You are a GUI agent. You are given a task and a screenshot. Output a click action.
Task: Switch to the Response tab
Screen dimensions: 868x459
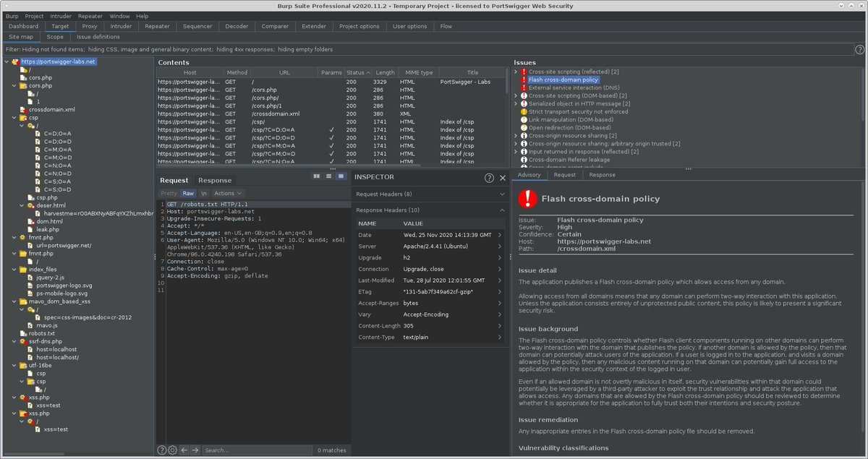pyautogui.click(x=215, y=180)
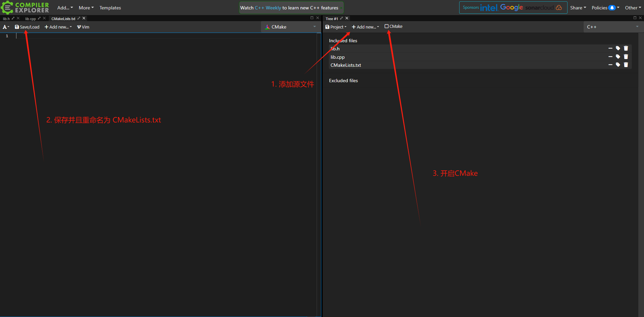The width and height of the screenshot is (644, 317).
Task: Open the C++ Weekly link
Action: [x=268, y=8]
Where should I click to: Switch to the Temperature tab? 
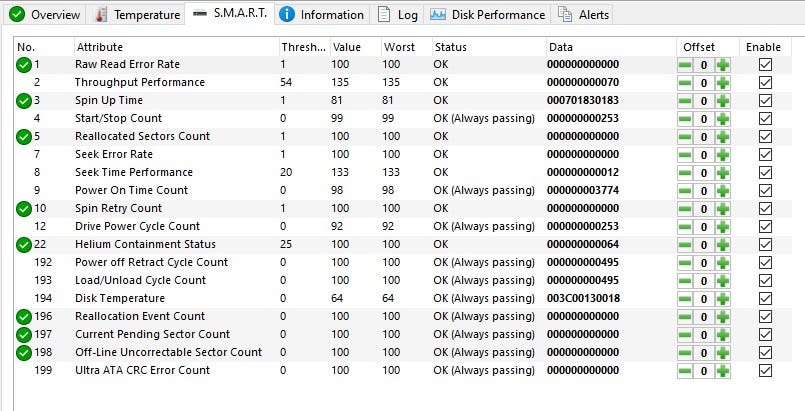(137, 15)
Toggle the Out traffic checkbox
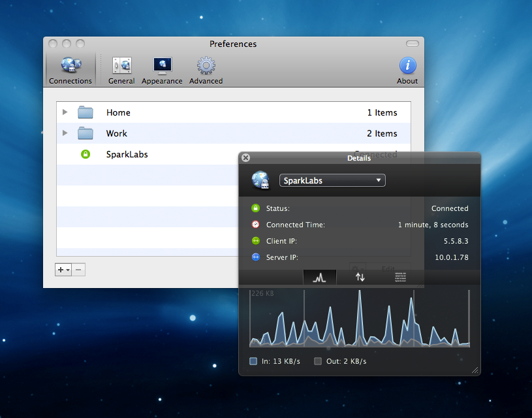Image resolution: width=532 pixels, height=418 pixels. coord(318,361)
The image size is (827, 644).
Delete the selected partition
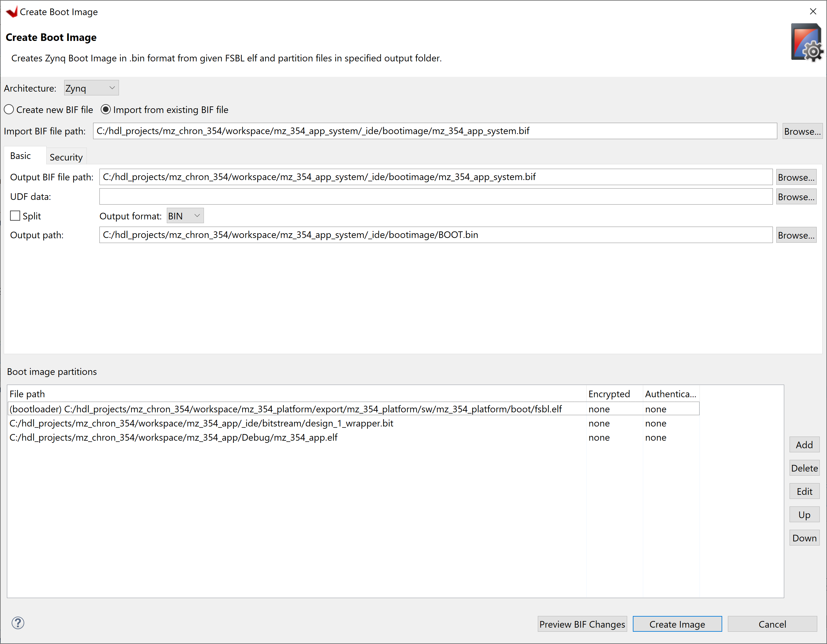pyautogui.click(x=804, y=468)

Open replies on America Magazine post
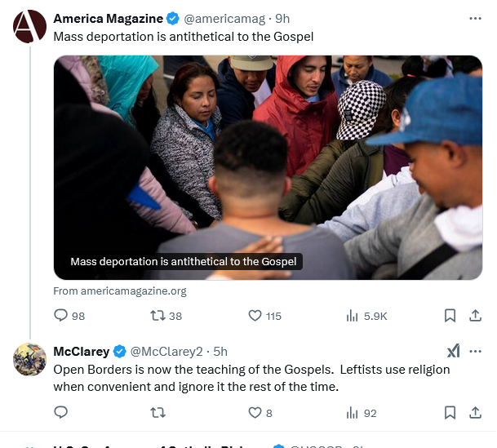[x=69, y=316]
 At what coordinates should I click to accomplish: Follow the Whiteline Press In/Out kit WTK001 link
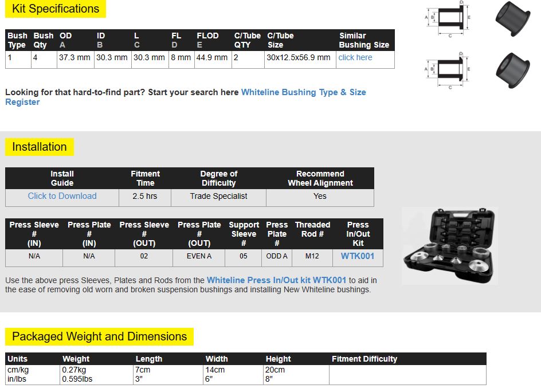pos(276,280)
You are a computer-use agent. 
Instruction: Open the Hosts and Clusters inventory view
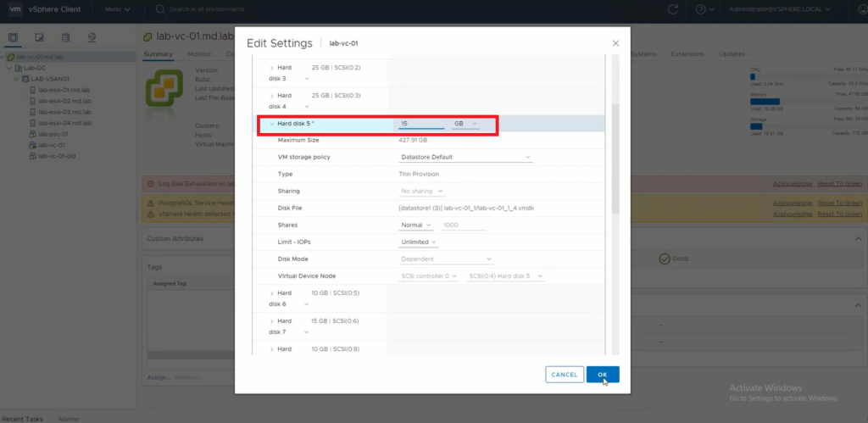pyautogui.click(x=13, y=38)
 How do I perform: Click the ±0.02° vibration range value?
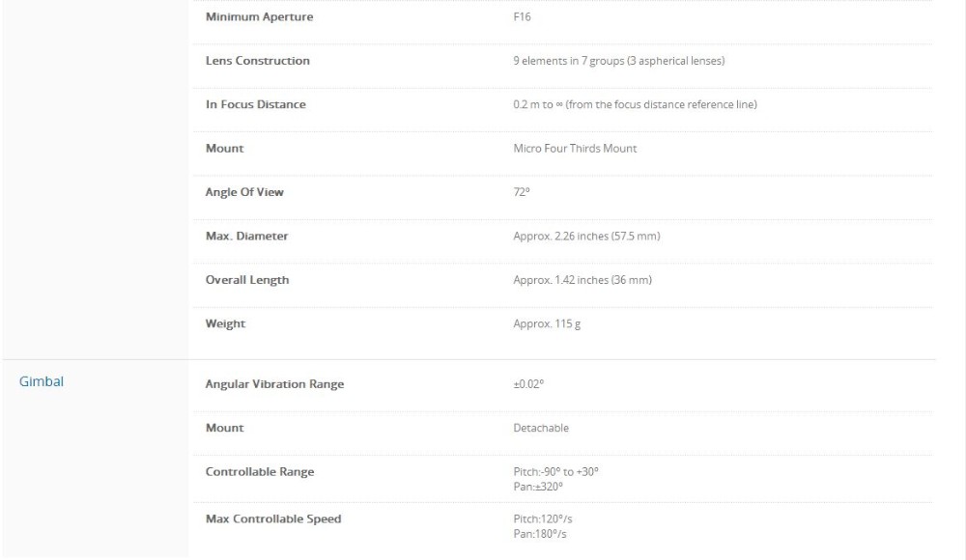(528, 384)
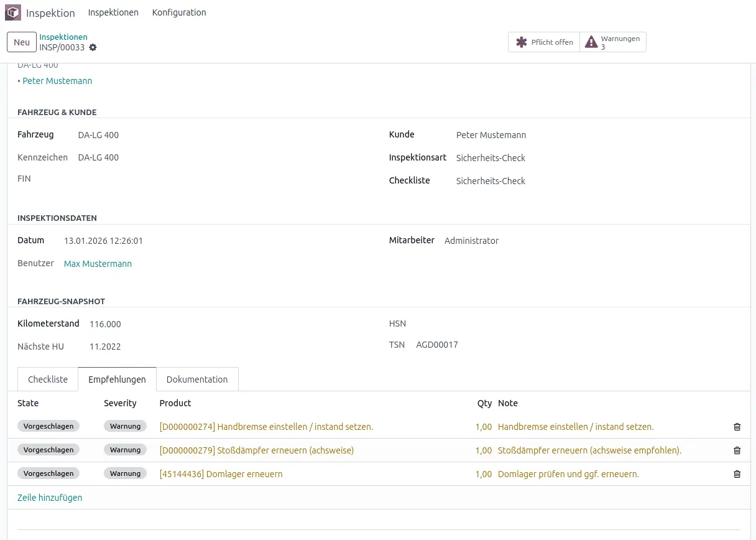Switch to the Checkliste tab
Viewport: 756px width, 540px height.
(x=48, y=379)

------------------------------------------------

WHAT THE TASK ASKS :: Copy all of the records above verbatim, leaving out the pictures.

PROBLEM SOLUTION ::
You are a GUI agent. You are given a task and a screenshot. Output a click action.
Task: Switch to the Response tab
Screen dimensions: 868x459
pyautogui.click(x=215, y=180)
The width and height of the screenshot is (644, 317).
Task: Open the C++ Weekly link
Action: [x=268, y=8]
Where should I click to: Switch to the Temperature tab? 
(137, 15)
Toggle the Out traffic checkbox
Image resolution: width=532 pixels, height=418 pixels. coord(318,361)
The image size is (827, 644).
Delete the selected partition
pyautogui.click(x=804, y=468)

Open replies on America Magazine post
[x=69, y=316]
 At what coordinates should I click to accomplish: Follow the Whiteline Press In/Out kit WTK001 link
pos(276,280)
You are a computer-use agent. 
Instruction: Open the Hosts and Clusters inventory view
pyautogui.click(x=13, y=38)
 How do I perform: Click the ±0.02° vibration range value?
(528, 384)
Switch to the Checkliste tab
Viewport: 756px width, 540px height.
(x=48, y=379)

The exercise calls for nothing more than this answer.